When compressed along its longest dimension, a thin structure such as a playing card collapses into a bent shape that accommodates the imposed compression without a significant change of length. This phenomenon of buckling under compression is ubiquitous in structural mechanics: bridges, marine vessels, and aerospace structures all risk failure due to buckling. Buckling is also widespread in nature: microtubules buckle within the cytoplasm and plant stems bend under their own weight. The prevalence of buckling across length scales is explained by the scale-free character of the theory of elasticity, which provides the mathematical description of buckling, and the relative slenderness of the structures. What matters is not the absolute length scale, but the aspect ratio.
Historically, buckling has been regarded as a route to failure and structural collapse, and its study has been driven by the need to prevent its catastrophic consequences. However, in recent years, a novel perspective has emerged. In this modern paradigm, the control of buckling, and mechanical instabilities more broadly, is desirable for its potential to actuate new functionalities in engineered structures, especially in the emerging field of soft robotics. This paradigm shift has also led to the identification of buckling as a means to render functionality in natural systems: for example, uniflagellated bacteria use buckling for steering, and the shape-switching of a spider silk thread is induced by buckling.
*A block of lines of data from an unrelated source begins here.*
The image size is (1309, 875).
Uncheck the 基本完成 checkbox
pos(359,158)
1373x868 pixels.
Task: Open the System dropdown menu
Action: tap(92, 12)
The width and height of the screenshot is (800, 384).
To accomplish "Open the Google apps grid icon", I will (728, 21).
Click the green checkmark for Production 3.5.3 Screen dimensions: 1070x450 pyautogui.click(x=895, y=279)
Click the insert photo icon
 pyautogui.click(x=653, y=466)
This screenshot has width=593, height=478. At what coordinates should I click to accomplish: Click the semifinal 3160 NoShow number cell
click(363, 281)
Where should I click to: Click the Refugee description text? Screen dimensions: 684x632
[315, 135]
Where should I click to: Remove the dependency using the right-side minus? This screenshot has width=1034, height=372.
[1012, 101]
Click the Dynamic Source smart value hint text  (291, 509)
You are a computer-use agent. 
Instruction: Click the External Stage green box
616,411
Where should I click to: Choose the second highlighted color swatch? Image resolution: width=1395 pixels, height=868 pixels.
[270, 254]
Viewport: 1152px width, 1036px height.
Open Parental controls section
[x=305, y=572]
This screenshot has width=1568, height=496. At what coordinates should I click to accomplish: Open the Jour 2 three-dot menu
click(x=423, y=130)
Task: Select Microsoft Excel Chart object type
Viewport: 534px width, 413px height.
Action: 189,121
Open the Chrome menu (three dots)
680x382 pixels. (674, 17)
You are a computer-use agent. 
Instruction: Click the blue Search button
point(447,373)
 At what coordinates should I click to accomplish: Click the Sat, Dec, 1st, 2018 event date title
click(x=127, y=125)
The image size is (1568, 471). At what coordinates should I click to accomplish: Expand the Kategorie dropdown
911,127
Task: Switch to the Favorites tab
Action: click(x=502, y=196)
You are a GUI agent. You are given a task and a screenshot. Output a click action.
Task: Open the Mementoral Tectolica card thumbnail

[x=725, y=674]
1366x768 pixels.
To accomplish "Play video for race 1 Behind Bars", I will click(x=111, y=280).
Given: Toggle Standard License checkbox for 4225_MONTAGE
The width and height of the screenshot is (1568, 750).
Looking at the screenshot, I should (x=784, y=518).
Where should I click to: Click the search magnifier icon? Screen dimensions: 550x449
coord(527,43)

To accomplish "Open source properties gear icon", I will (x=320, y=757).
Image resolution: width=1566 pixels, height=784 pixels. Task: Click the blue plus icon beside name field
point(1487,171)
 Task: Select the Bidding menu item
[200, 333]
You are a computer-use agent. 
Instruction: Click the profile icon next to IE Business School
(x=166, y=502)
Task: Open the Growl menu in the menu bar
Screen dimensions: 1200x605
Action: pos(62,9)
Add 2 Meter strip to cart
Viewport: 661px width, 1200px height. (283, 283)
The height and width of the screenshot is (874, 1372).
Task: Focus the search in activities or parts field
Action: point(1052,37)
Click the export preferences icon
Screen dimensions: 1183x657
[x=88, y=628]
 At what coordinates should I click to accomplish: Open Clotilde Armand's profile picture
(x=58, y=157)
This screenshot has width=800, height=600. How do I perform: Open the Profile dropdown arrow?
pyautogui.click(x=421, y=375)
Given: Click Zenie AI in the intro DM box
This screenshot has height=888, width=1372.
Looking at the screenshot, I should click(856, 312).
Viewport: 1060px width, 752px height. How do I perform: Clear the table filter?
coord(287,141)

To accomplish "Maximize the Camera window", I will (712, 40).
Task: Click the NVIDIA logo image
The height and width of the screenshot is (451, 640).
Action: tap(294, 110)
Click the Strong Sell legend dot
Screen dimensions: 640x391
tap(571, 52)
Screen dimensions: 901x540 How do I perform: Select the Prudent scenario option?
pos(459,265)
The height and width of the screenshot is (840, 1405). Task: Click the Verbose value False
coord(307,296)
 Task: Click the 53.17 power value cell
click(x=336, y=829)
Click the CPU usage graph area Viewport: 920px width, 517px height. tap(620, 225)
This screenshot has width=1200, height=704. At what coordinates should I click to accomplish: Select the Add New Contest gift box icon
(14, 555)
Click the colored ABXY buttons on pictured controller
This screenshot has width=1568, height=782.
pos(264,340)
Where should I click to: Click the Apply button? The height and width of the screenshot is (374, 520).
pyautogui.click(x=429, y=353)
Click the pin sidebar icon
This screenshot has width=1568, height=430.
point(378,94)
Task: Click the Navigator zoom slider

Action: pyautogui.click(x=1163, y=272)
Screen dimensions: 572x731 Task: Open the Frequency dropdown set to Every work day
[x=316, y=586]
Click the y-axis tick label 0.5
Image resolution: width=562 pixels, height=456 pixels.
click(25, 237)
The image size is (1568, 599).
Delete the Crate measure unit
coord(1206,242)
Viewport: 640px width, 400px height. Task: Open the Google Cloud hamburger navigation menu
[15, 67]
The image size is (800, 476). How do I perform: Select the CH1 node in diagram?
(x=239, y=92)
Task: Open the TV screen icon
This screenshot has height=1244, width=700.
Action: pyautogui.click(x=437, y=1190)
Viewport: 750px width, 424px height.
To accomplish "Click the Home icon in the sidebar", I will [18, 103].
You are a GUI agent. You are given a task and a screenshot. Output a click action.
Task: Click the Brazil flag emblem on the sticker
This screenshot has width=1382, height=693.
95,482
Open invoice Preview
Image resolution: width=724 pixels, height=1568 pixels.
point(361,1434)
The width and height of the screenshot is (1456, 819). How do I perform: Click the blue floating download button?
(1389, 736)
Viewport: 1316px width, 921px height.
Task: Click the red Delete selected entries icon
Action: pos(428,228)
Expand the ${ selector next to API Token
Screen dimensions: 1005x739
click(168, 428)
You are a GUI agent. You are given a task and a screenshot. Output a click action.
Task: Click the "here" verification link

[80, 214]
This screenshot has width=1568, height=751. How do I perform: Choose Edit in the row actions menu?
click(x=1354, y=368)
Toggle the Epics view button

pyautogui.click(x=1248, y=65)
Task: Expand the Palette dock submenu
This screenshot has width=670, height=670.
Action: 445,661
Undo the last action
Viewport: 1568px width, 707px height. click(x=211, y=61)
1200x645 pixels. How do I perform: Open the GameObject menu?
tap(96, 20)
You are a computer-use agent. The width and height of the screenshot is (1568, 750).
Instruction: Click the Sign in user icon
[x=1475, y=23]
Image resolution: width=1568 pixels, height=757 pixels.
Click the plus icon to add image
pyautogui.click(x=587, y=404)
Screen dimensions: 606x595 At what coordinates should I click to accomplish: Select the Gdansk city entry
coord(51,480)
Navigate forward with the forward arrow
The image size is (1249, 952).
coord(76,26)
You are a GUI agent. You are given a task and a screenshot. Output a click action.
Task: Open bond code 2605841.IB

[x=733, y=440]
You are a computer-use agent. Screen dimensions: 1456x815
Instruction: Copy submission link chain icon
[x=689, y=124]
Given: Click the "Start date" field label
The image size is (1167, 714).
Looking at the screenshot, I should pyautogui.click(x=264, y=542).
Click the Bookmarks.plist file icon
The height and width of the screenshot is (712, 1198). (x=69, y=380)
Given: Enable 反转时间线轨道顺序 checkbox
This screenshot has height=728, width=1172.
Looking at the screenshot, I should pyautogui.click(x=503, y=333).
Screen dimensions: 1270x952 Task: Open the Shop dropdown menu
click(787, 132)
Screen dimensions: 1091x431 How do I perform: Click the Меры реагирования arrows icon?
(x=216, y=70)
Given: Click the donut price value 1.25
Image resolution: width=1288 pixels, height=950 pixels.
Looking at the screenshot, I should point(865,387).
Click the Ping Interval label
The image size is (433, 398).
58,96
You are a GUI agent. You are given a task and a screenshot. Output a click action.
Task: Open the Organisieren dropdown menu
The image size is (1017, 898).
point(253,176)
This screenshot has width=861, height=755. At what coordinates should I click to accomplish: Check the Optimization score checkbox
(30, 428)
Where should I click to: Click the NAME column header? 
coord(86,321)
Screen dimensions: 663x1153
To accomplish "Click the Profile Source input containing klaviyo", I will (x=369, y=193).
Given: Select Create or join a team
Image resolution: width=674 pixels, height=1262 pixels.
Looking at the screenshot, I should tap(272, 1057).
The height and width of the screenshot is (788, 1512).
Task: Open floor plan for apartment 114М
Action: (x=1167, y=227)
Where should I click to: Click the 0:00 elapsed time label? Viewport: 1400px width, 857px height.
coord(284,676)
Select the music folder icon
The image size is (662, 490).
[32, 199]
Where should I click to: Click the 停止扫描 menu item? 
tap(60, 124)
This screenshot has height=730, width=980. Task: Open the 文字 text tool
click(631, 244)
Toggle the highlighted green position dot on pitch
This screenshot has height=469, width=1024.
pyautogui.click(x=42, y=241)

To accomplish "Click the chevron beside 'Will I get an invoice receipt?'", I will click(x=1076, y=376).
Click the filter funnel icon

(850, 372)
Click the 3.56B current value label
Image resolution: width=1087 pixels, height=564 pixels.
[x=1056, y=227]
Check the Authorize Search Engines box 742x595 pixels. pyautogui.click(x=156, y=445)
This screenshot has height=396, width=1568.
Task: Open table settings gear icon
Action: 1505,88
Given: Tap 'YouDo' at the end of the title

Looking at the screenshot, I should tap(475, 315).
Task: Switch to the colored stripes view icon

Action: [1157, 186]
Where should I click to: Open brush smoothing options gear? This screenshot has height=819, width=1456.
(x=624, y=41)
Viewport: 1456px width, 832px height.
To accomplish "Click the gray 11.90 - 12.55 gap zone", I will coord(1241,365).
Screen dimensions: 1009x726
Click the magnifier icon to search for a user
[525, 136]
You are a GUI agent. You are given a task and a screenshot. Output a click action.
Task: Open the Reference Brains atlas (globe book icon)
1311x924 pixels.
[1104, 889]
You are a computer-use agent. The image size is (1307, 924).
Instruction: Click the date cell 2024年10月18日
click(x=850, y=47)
A study published in PNAS, a joint work by theorists in Oxford Mathematics and engineers at the Nanyang Technological University of Singapore and the University of Birmingham, introduces a new means for actuating a sheet by tension-induced buckling. Using a combination of experiments, mathematical modelling and numerical simulations, their work establishes a theory that describes the buckling and subsequent folding of a uniaxially stretched sheet.
An informal demonstration of the results can be done using a crumpled paper sheet:
1. Crumple a rectangular piece paper;
2. Open it out again;
3. Clamp the centre of the short edge between thumb and finger;
4. Pull along the long axis.
Initially, the sheet stretches and remains flat. But at a critical extension, it folds transversely. The theory developed provides a scaling law for the fold angle in terms of the sheet's dimensions, mechanical properties (i.e. its resistance to deformation), and the applied strain. The work calls this phenomenon 'localised Tension-induced Giant folding', or 'localised TUG folding', to reflect its appearance when tugging an elastic sheet.
The results also provide a rational framework for previous designs of structured sheets in which transverse folding in uniaxial tension had been used, such as in soft grippers. Examples of such structures include particular patterns of cuts, grooves and ribs. Potential applications span across length-scales, from clamped graphene sheets, to embryonic invagination and the folding of senescent leaves. Owing to the scale-free nature of the results and the generality of the model assumptions, this work speaks to a broad audience of scientists interested in solid mechanics.